Há três meses, a entidade projetoava abertura de 94,2 mil locais de trabalho. A redução está atrelada à perspectiva de um Natal mais fraco, que acaba inibindo a contratação de comuns. “Vai existir, mas em um patamar menor do que de anos anteriores”.

Segundo a CNC, a maior oferta de vagas (63% do total ou 56,27 mil) ocorrerá nas lojas de vestuário, calçados e acessórios, seguidas por segmentos de hiper e supermercados (16,63 ou 19% do total) e lojas de artigos de uso pessoal e doméstico (11,08 mil ou 12% do total). 

Regionalmente, São Paulo (25,61 mil), Minas Gerais (9,63 mil), Paraná (7,09 mil) e Rio de Janeiro (6,63 mil) vão oferecer a maior parte das vagas.
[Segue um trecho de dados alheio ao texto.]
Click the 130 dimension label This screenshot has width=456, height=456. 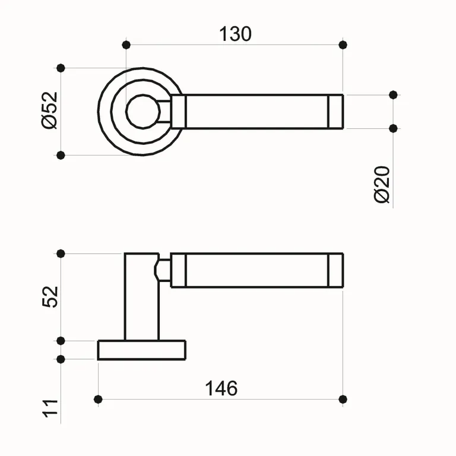click(236, 34)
A cesta de produtos mais demandados no Natal revela alta de 13,8% nos últimos 12 meses até dezembro, superior à acumulada no mesmo período pelo Índice de Preços ao Consumidor Amplo (IPCA), que ficou em 10,7%. 

O resultado é maior também que uma variação de 15,1% registrada nos 12 meses até dezembro do ano passado. Artigo de composição a maior variação (16,4%), enquanto bacalhau e aparelho telefônico deflação de 2,6 e 1,4%, respectivamente.